• Entries shown:
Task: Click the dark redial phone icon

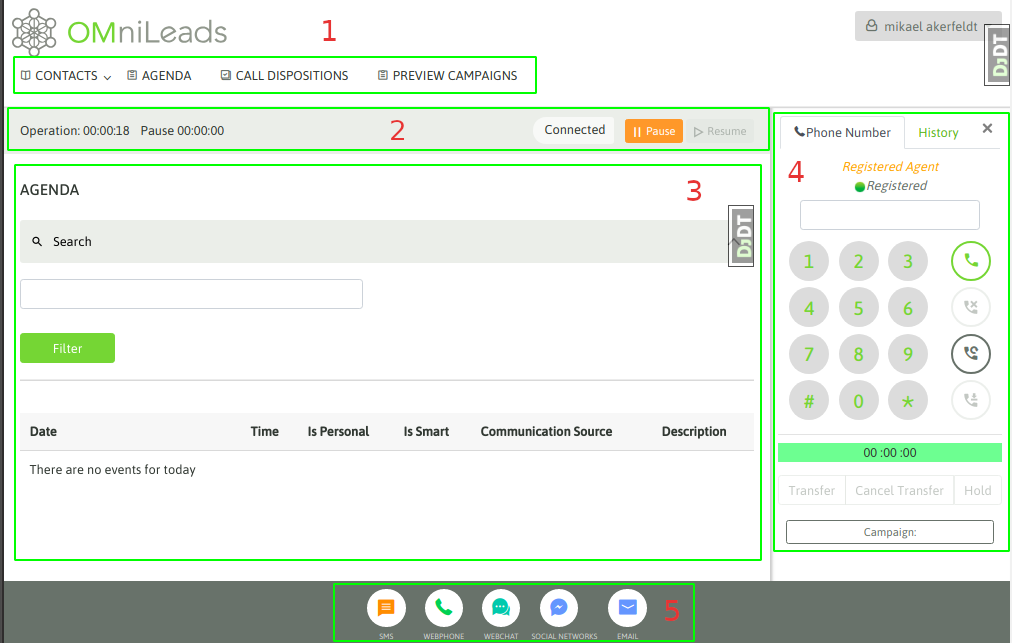Action: (971, 354)
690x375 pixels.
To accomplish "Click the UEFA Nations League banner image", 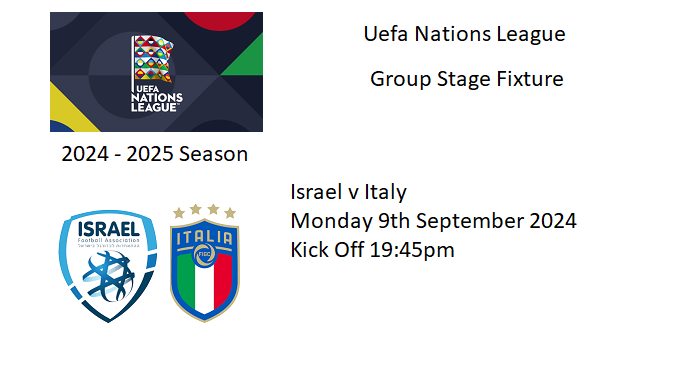I will (156, 72).
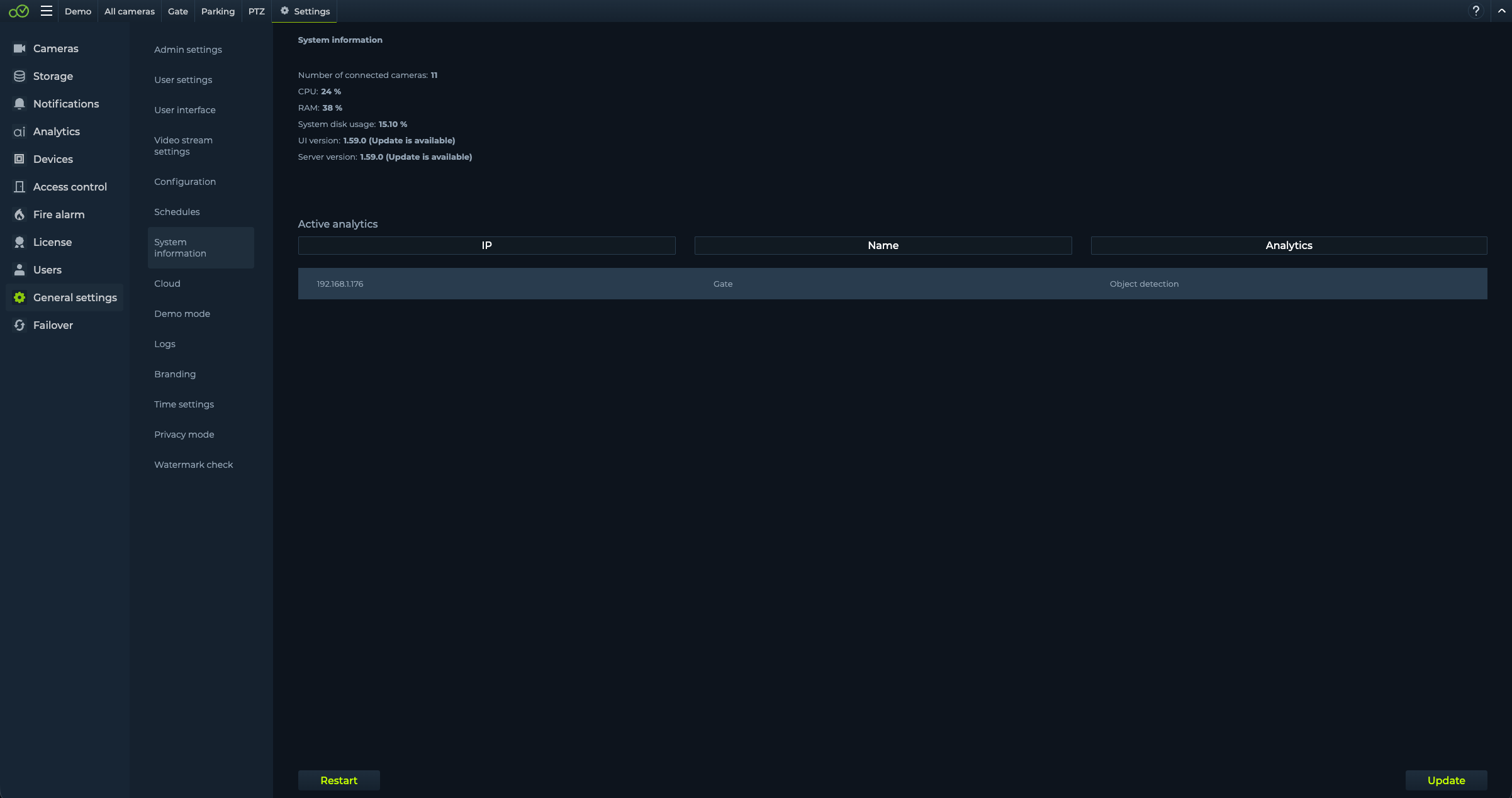Open the Logs settings page
Image resolution: width=1512 pixels, height=798 pixels.
pos(165,344)
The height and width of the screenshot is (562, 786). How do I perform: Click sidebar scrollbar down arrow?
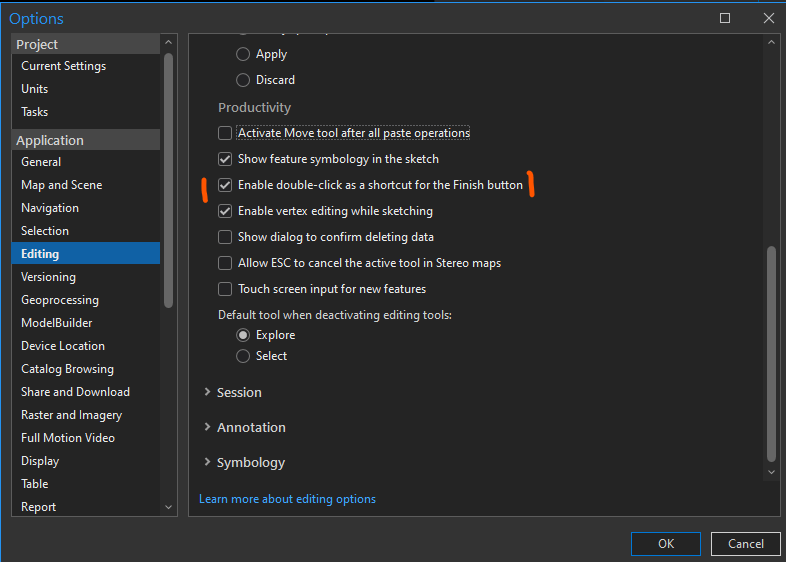click(168, 507)
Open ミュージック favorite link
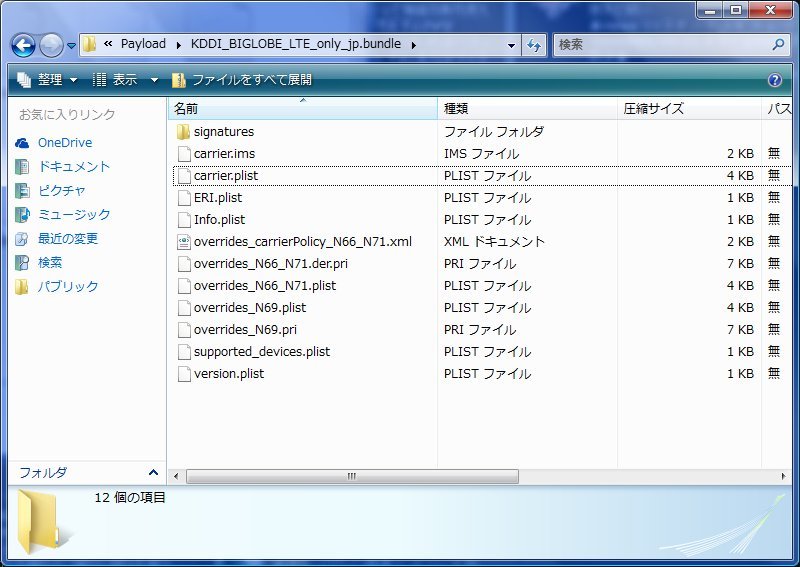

• Directive: List each line in the records above that contains the string "height".

• Finished exercise:
Image resolution: width=1512 pixels, height=798 pixels.
The height and width of the screenshot is (562, 786). How do I perform: Click sidebar scrollbar down arrow?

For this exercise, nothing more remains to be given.